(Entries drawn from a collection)
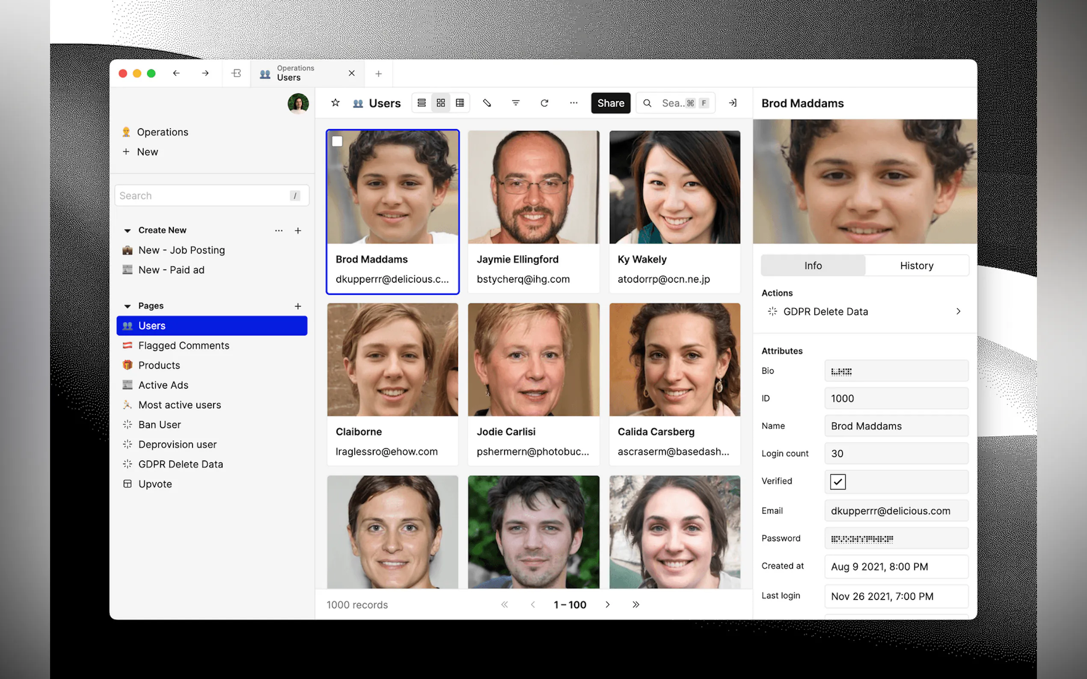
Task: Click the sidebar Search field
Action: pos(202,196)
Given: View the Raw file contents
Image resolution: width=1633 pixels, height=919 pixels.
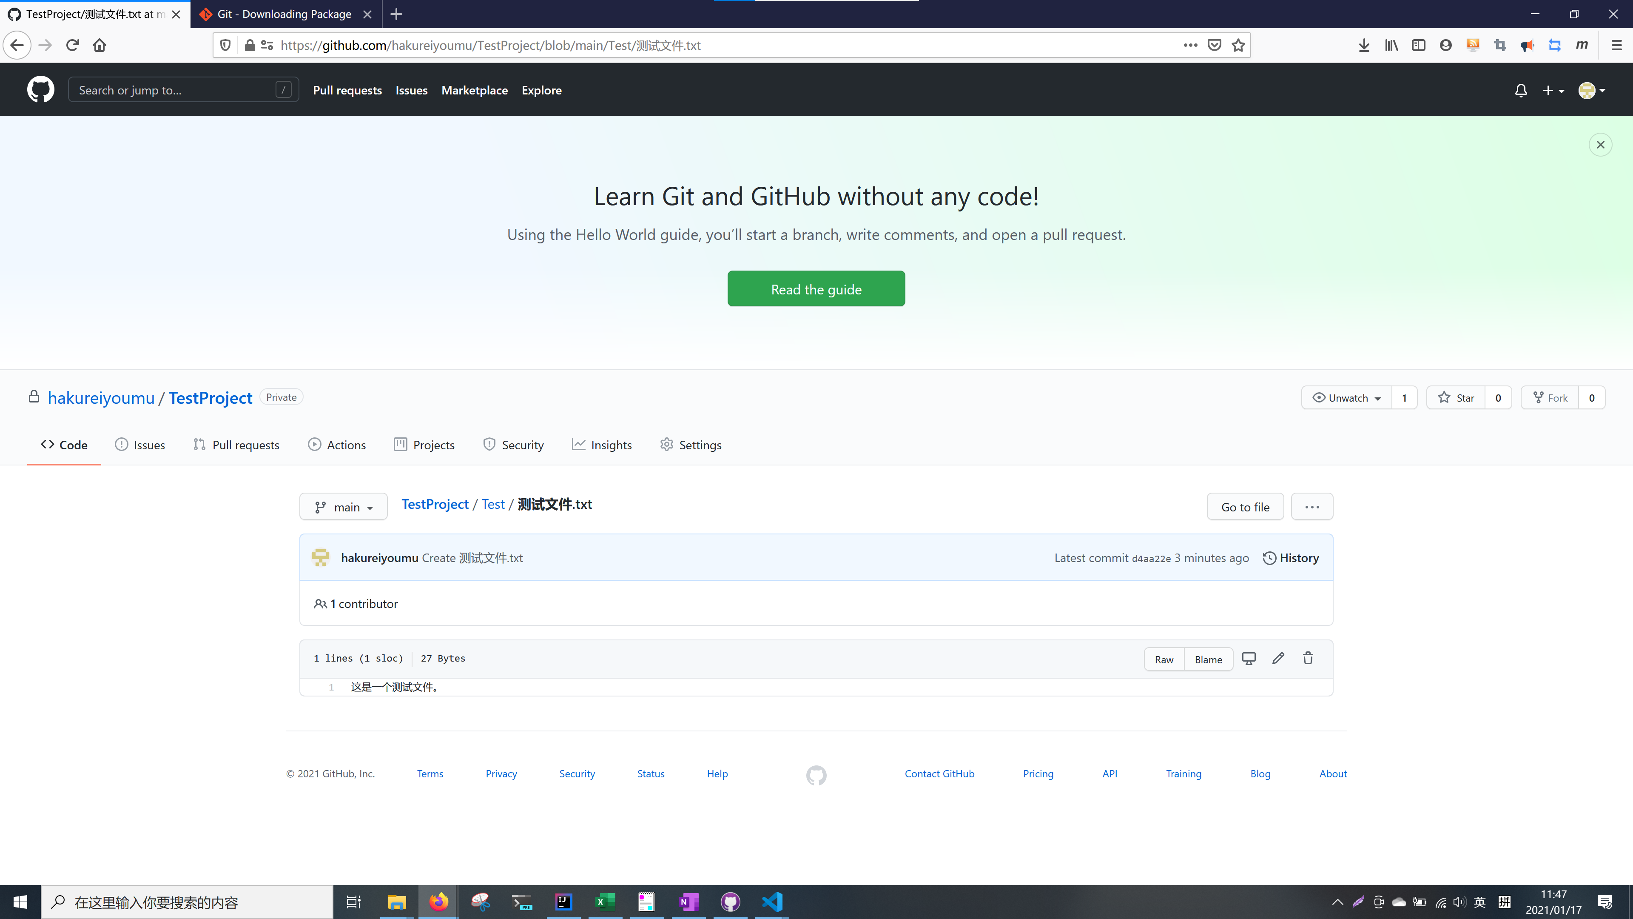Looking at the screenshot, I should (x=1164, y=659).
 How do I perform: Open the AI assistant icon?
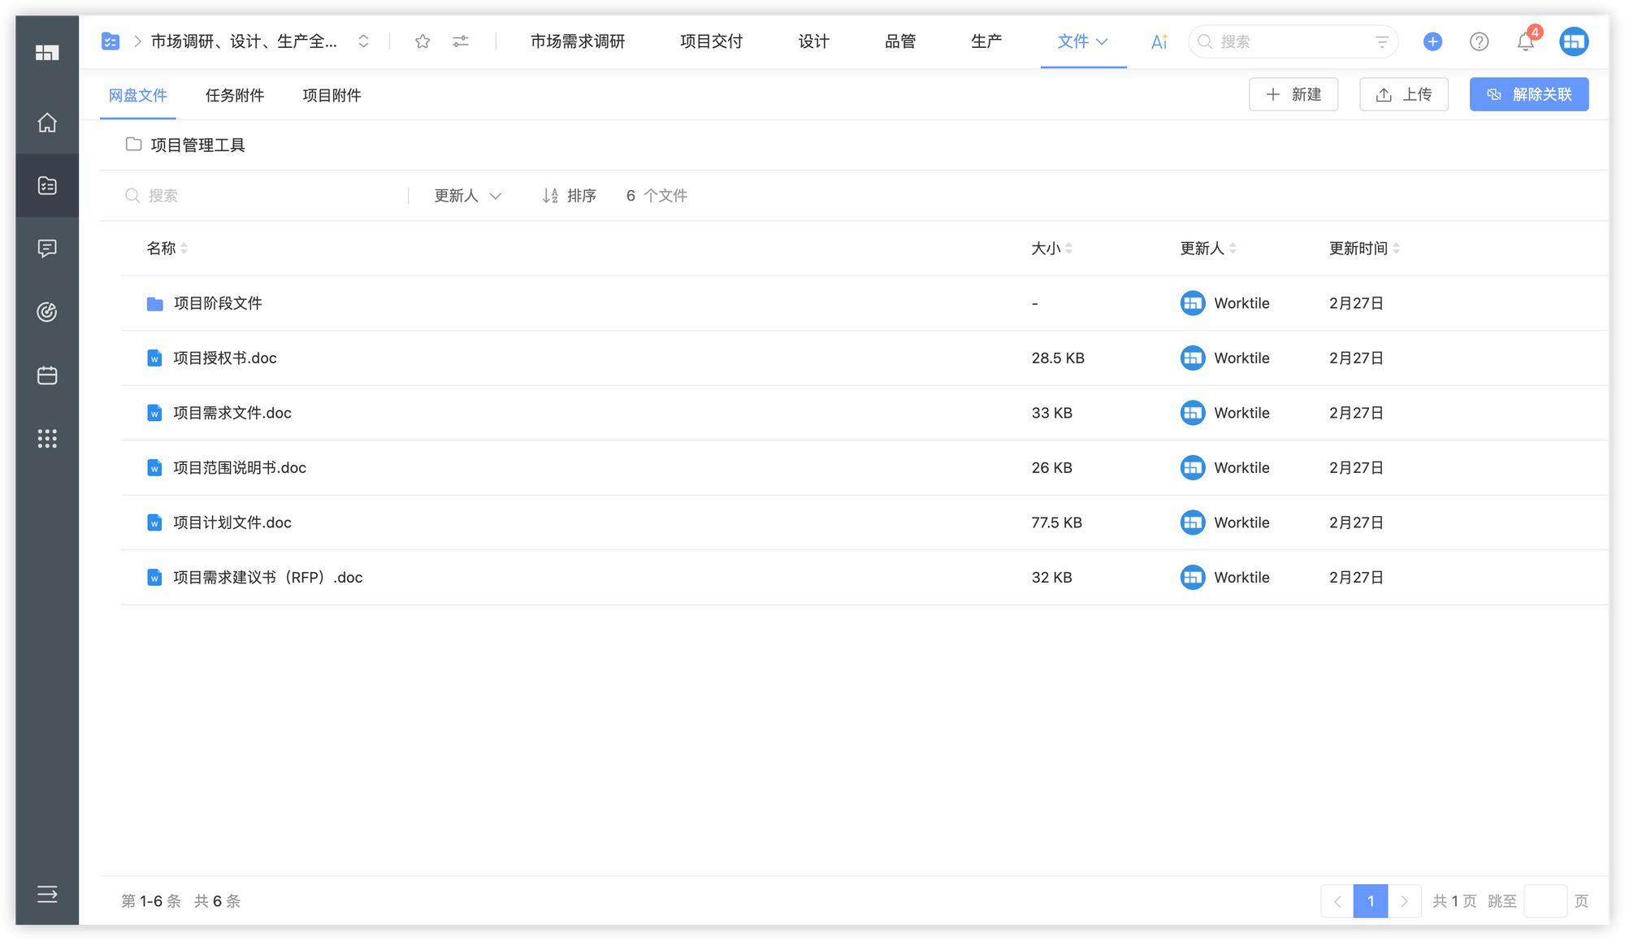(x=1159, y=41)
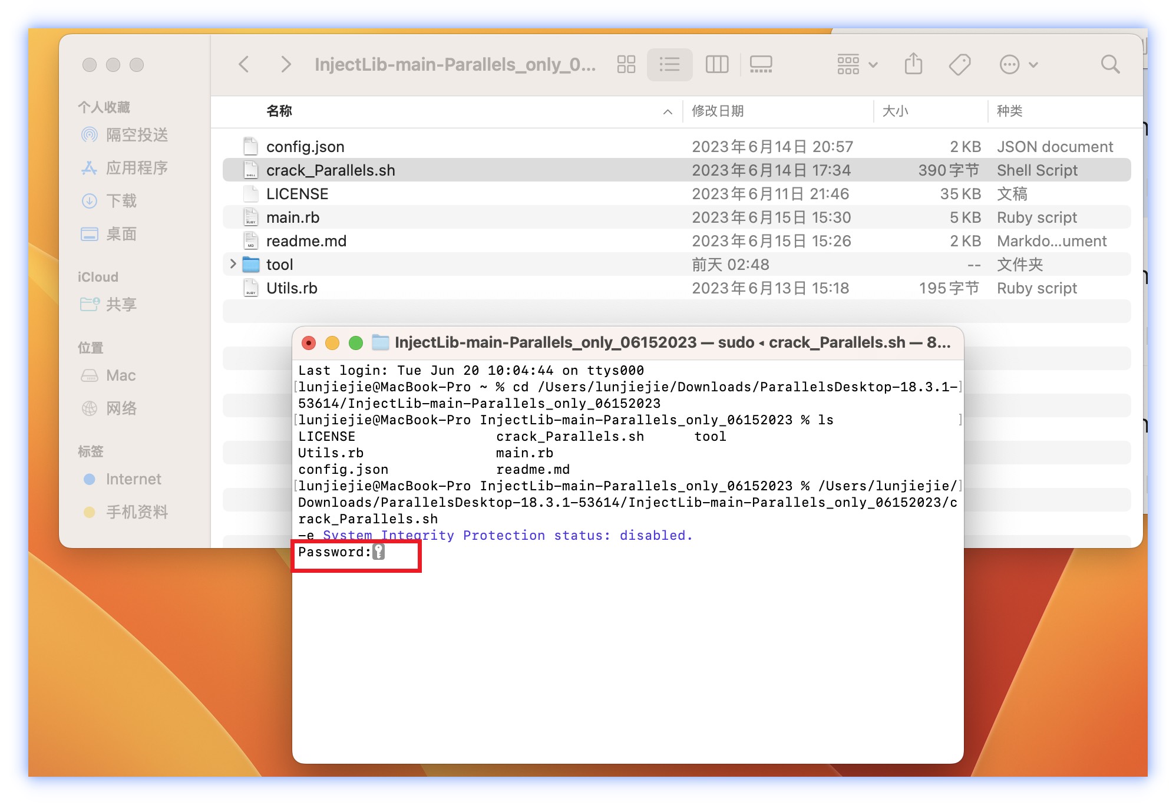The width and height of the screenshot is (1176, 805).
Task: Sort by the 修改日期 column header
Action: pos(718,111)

**Exercise description**
Convert the entire listing into a Markdown table with the columns Row and Line, numbering each line and skipping any blank ones. Leave the pictures out.

**Finished exercise**
| Row | Line |
|---|---|
| 1 | Task: Click the sidebar Search field |
| 2 | Action: pos(202,196) |
| 3 | Given: View the Raw file contents |
| 4 | Image resolution: width=1633 pixels, height=919 pixels. |
| 5 | Looking at the screenshot, I should (x=1164, y=659). |
| 6 |  How do I perform: Open the AI assistant icon? |
| 7 | (x=1159, y=41) |
| 8 | The width and height of the screenshot is (1176, 805). |
| 9 | Task: Sort by the 修改日期 column header |
| 10 | Action: pos(718,111) |